My tongue was parched and burning; then imaginary fountains of pure water gushed and sparkled in the sunshine, as they poured over cool and mossy rocks into deep and shady dells; in some instances, when I approached them, the water seemed to vanish, and the bare and arid rock alone remained; in others, I was bound and fettered hand and foot, unable to move, and saw the gurgling water winding between flowery borders into the shady recesses of a wooded dell. I stretched my hands towards it; but a mighty incubus weighed down my limbs, then the vision passed away, and I lay prostrate and gasping amid a dark, a moist, and noxious atmosphere.
Many hours must thus have passed away--not less, perhaps, than six-and-thirty. I imagined that Ernestine spoke to me from time to time, and I heard her voice coming as from a vast distance. She was laughing, and we were among summer fields where the yellow corn was waving; where the green trees rustled their heavy foliage in the warm breeze, and the glossy ravens were wheeling aloft into a blue and sunny sky.
Then I heard the sound of other voices, the clink of axes and grating of shovels; I thought that the hour of deliverance was at hand; that I was about to be dug out, and restored to the upper world, and I laughed with joy. The German soldiers were jesting and singing at their work, as they seemed to draw nearer and nearer to me.

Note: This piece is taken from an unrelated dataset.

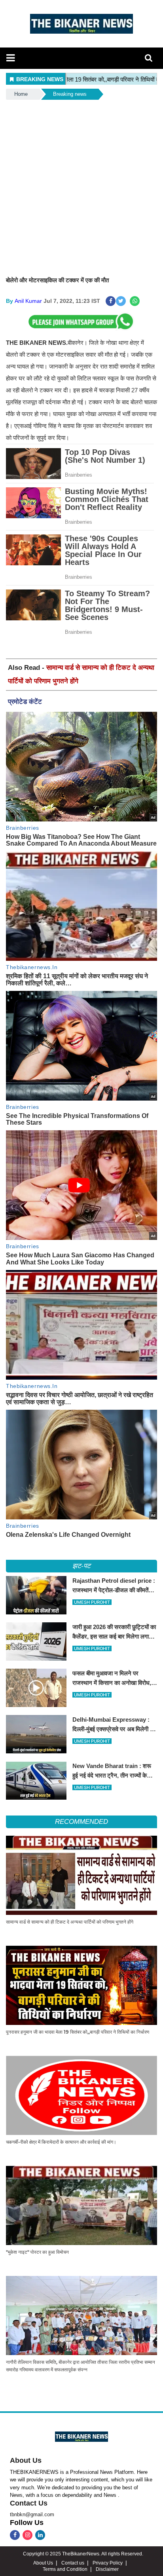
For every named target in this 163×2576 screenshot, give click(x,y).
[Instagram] (27, 2535)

Then I heard Kœningheim say that their labour was in vain, and might be relinquished, for by this time I must assuredly be dead--and I heard them retire! Methought I strove to shout, to let them hear that I still lived, but my tongue clove to the roof of my parched throat--my hard and baked lips refused their office, and the horror of the dream awoke me for an instant to the life I had been assured was gradually passing away from me.
Still the same darkness, the same solemn stillness, the same mysterious and horrible abandonment. I sank again; but the old vision returned with the clank of shovels and axes, the rattle of stones and crow-bars, with a laugh or an oath, as the German pioneers cleared away the rubbish, till their feet and implements sounded distinctly on the planks of oak. Oh! it was a delicious and a joyous dream!
Then all at once there burst upon my half-blinded eyes a stream of glorious sunlight, with the pure and refreshing air, as one pickaxe was inserted, and a plank torn up; then, but not till then, did I learn that it was no dream, but a dear reality, and that I was saved! I heard three or four soldiers drop after each other into the pit; strong hands were laid upon me, and I was lifted up from among the ruins; then a horn of Neckar wine was given me, for I was faint and trembling. I soon revived, but with the utmost difficulty retained my eyes open, after such a long immersion in Cimmerian gloom; and I was so feeble, that Kœningheim and one of his officers had to support me between them, as they conveyed me through the ruined street towards the castle of Kiel.